General apathy is probably the biggest problem that I see in these students, and for that we have no real answers. It becomes a game of teaching to the three or four students in each class that want to learn and trying to encourage interested students to try. Maybe that’s all we can do.

I’ve also learned to accept that my pants will never, ever fit. As soon as I find a pair that fits me, they soon become too big and I’m right back where I started from with either my crotch at my knees, my belt needing new holes and/or having to roll my pant legs up. At least you can find a lot of great shirts at the used clothing market. I’m still holding out on a retro Team Germany jersey before the World Cup in 2010.

Most of us have become junior Albanian economists. Why? Well, not all stores have everything and not all prices are the same. Like most Albanians, we memorize prices and stock. For example, I know that in Lushnje, a town an hour away from me, they have powdered sugar imported from Italy. I know that the Durres EuroMax grocery store has soy sauce for 890Lek. I know that a grocery store in Berat has decaffeinated Lavazza espresso. It’s foolish to think that by walking into any store you’ll easily find whatever you’re looking for.

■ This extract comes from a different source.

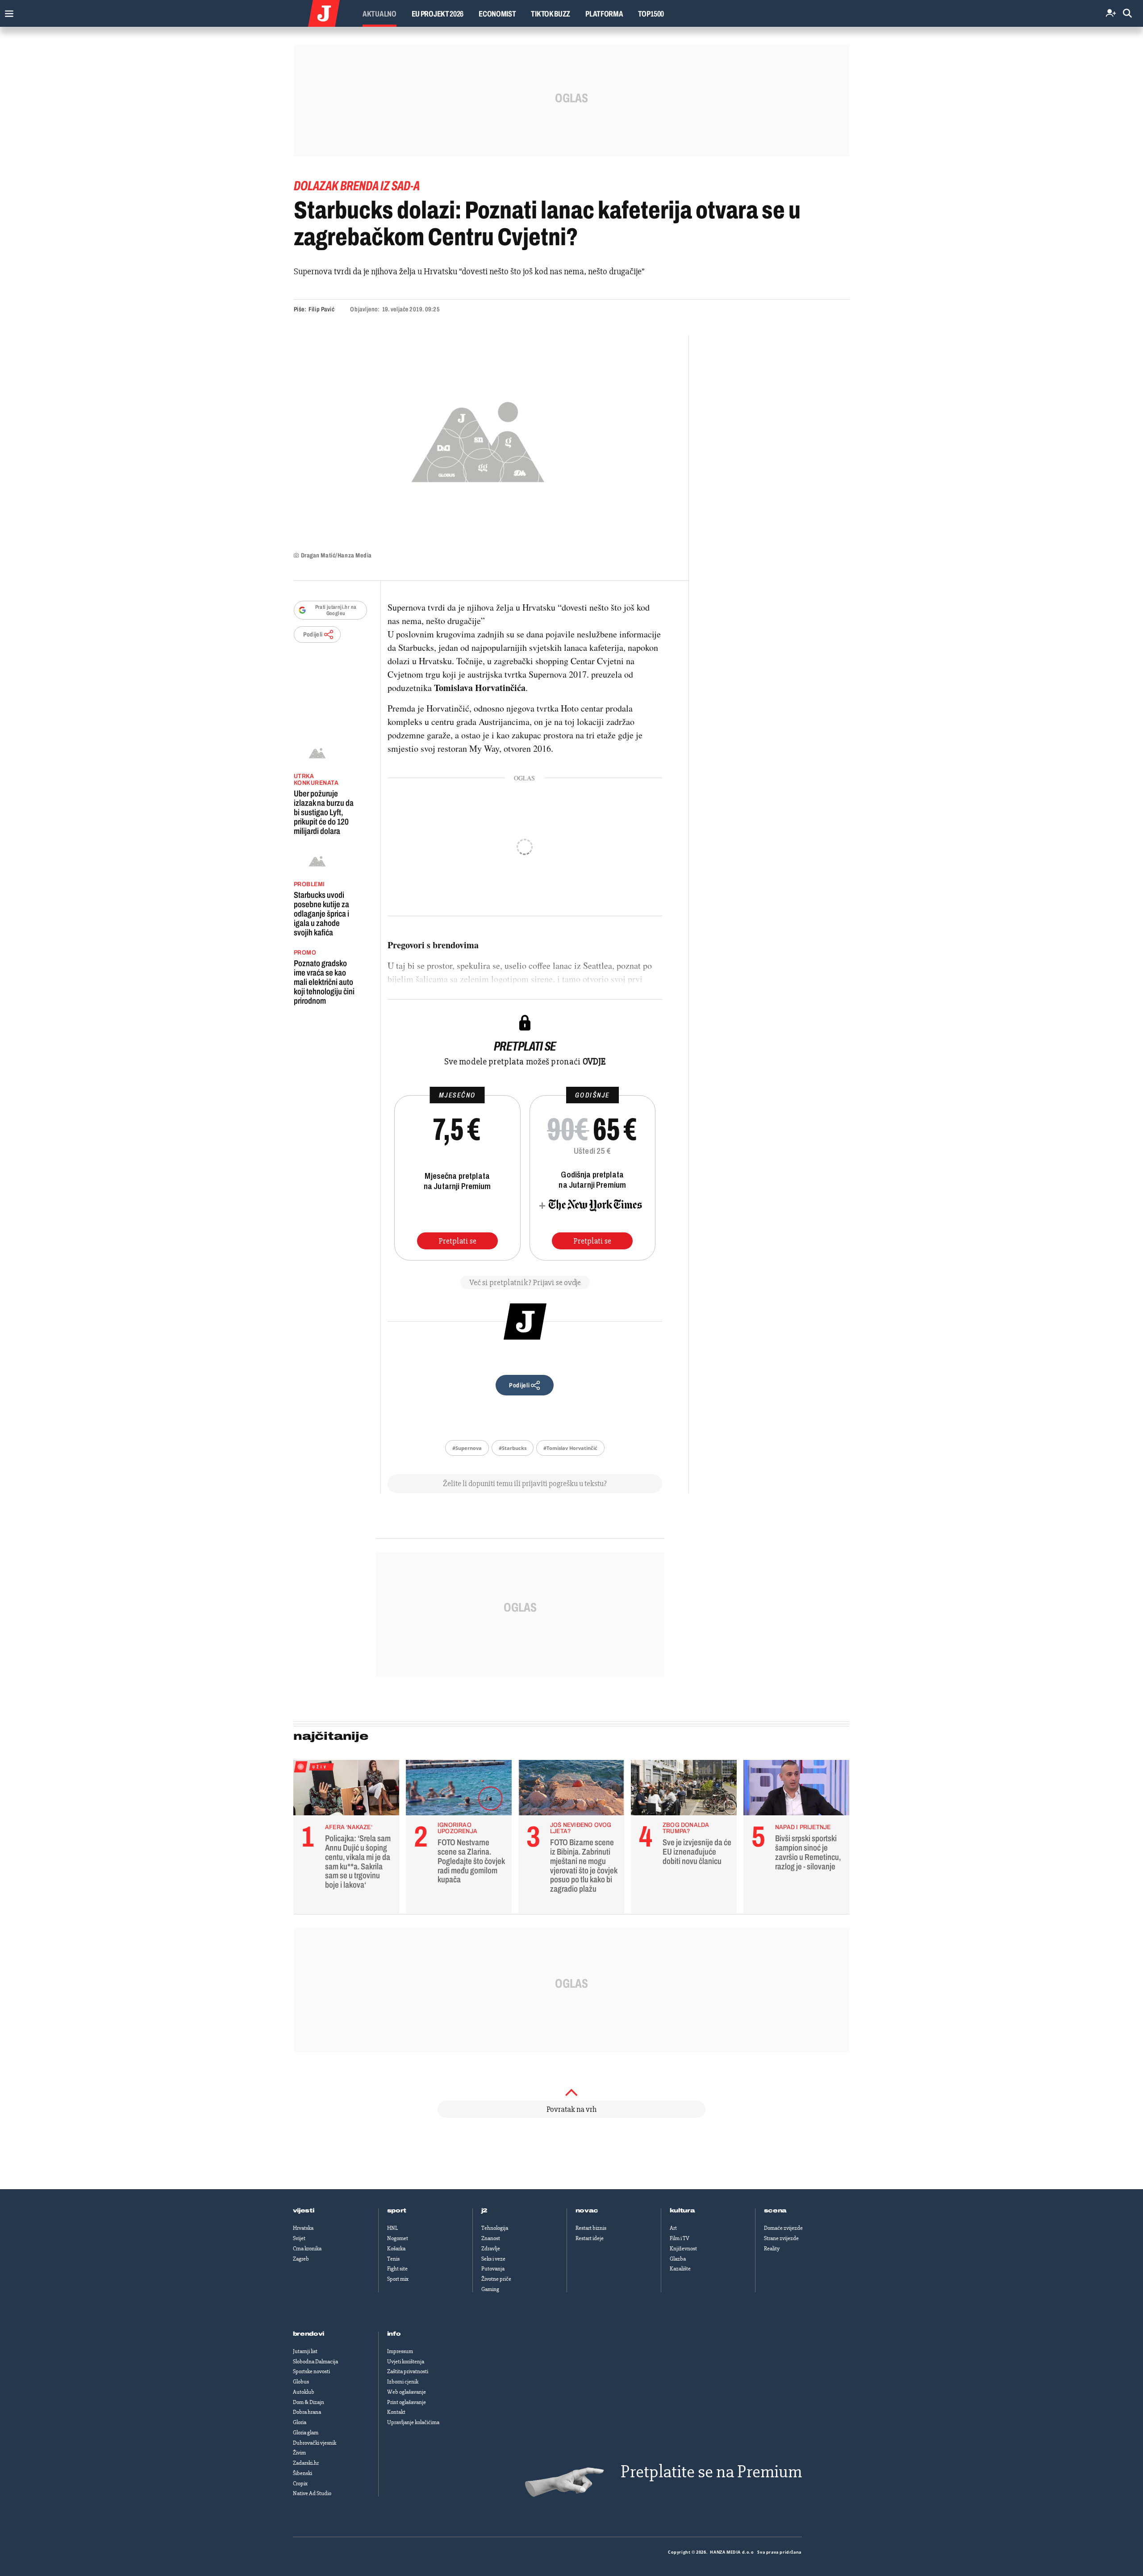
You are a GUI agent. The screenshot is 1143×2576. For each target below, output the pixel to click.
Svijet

I’ve realized how much I love teaching and how much I love explaining and clarifying things. Recently, I checked the Olympic medal count every day at my school. My host mom, the school secretary, would always ask me what I was looking at (and why I was clapping when I would see the US leading). That led to a discussion about the Olympics and the sporting events. My Albanian is good enough to explain more complex things, for example, luge being “like an ice road and that’s 130KMH.” So eloquent.

But most importantly, it’s been 9 months of not being burned by my host family’s fry-o-lator. It’s a kitchen machine that I respect and fear, being both a useful instrument to preparing artery-clogging food faster, as well as being similar to the machine in “Night Shift” that has a penchant for blood. So far it hasn’t gotten me… but I know it’s lying in wait.